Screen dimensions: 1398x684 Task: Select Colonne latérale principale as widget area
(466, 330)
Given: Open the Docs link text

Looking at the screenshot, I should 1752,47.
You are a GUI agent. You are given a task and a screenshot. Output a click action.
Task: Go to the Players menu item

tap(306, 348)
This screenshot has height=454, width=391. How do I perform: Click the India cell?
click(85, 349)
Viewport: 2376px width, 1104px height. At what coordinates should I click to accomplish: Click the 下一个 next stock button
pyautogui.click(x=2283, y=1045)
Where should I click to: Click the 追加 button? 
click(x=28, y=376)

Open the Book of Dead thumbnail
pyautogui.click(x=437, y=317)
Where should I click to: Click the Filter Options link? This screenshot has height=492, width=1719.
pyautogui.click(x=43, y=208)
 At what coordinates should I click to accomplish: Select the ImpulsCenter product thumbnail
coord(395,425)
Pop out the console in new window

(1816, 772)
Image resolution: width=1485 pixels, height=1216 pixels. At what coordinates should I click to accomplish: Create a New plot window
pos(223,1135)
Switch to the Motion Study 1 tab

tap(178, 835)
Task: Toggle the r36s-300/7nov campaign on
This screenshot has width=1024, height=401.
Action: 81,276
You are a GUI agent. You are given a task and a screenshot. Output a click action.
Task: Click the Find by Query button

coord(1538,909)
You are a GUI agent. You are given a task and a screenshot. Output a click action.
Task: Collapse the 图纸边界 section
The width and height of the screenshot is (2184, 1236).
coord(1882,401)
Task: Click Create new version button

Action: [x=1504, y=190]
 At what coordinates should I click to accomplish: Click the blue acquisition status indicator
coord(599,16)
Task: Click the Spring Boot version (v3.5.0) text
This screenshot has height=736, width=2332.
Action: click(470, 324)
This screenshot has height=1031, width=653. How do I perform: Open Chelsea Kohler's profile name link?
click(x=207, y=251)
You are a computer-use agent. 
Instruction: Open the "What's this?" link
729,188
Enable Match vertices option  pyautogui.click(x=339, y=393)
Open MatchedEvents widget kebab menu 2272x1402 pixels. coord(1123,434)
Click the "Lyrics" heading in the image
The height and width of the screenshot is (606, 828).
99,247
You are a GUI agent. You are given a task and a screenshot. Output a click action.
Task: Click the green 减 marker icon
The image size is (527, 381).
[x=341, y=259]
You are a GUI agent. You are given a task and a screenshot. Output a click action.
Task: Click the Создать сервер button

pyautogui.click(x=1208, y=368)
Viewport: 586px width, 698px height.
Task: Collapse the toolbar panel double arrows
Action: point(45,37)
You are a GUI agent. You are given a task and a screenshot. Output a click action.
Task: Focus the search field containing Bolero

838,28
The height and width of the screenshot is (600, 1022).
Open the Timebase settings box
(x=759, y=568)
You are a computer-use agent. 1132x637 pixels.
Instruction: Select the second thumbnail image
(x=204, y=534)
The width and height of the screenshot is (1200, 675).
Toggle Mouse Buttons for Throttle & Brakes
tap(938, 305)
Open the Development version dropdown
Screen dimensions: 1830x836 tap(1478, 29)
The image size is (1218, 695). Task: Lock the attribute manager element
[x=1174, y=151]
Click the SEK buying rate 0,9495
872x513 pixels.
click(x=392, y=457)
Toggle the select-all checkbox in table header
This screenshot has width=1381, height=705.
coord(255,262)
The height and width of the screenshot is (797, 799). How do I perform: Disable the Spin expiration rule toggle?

• Exercise brief
Copy out every item above line for line, with no changes of any kind.

• Output below
Screen dimensions: 1398x684 Task: Select Colonne latérale principale as widget area
(466, 330)
Given: Open the Docs link text

Looking at the screenshot, I should 1752,47.
You are a GUI agent. You are given a task and a screenshot. Output a click action.
Task: Go to the Players menu item

tap(306, 348)
This screenshot has height=454, width=391. How do I perform: Click the India cell?
click(85, 349)
Viewport: 2376px width, 1104px height. At what coordinates should I click to accomplish: Click the 下一个 next stock button
pyautogui.click(x=2283, y=1045)
Where should I click to: Click the 追加 button? 
click(x=28, y=376)

Open the Book of Dead thumbnail
pyautogui.click(x=437, y=317)
Where should I click to: Click the Filter Options link? This screenshot has height=492, width=1719.
pyautogui.click(x=43, y=208)
 At what coordinates should I click to accomplish: Select the ImpulsCenter product thumbnail
coord(395,425)
Pop out the console in new window

(1816, 772)
Image resolution: width=1485 pixels, height=1216 pixels. At what coordinates should I click to accomplish: Create a New plot window
pos(223,1135)
Switch to the Motion Study 1 tab

tap(178, 835)
Task: Toggle the r36s-300/7nov campaign on
This screenshot has width=1024, height=401.
Action: 81,276
You are a GUI agent. You are given a task and a screenshot. Output a click action.
Task: Click the Find by Query button

coord(1538,909)
You are a GUI agent. You are given a task and a screenshot. Output a click action.
Task: Collapse the 图纸边界 section
The width and height of the screenshot is (2184, 1236).
coord(1882,401)
Task: Click Create new version button

Action: [x=1504, y=190]
 At what coordinates should I click to accomplish: Click the blue acquisition status indicator
coord(599,16)
Task: Click the Spring Boot version (v3.5.0) text
This screenshot has height=736, width=2332.
Action: click(470, 324)
This screenshot has height=1031, width=653. How do I perform: Open Chelsea Kohler's profile name link?
click(x=207, y=251)
You are a computer-use agent. 
Instruction: Open the "What's this?" link
729,188
Enable Match vertices option  pyautogui.click(x=339, y=393)
Open MatchedEvents widget kebab menu 2272x1402 pixels. coord(1123,434)
Click the "Lyrics" heading in the image
The height and width of the screenshot is (606, 828).
99,247
You are a GUI agent. You are given a task and a screenshot. Output a click action.
Task: Click the green 减 marker icon
The image size is (527, 381).
[x=341, y=259]
You are a GUI agent. You are given a task and a screenshot. Output a click action.
Task: Click the Создать сервер button

pyautogui.click(x=1208, y=368)
Viewport: 586px width, 698px height.
Task: Collapse the toolbar panel double arrows
Action: point(45,37)
You are a GUI agent. You are given a task and a screenshot. Output a click action.
Task: Focus the search field containing Bolero

838,28
The height and width of the screenshot is (600, 1022).
Open the Timebase settings box
(x=759, y=568)
You are a computer-use agent. 1132x637 pixels.
Instruction: Select the second thumbnail image
(x=204, y=534)
The width and height of the screenshot is (1200, 675).
Toggle Mouse Buttons for Throttle & Brakes
tap(938, 305)
Open the Development version dropdown
Screen dimensions: 1830x836 tap(1478, 29)
The image size is (1218, 695). Task: Lock the attribute manager element
[x=1174, y=151]
Click the SEK buying rate 0,9495
872x513 pixels.
click(x=392, y=457)
Toggle the select-all checkbox in table header
This screenshot has width=1381, height=705.
coord(255,262)
The height and width of the screenshot is (797, 799). How do I perform: Disable the Spin expiration rule toggle?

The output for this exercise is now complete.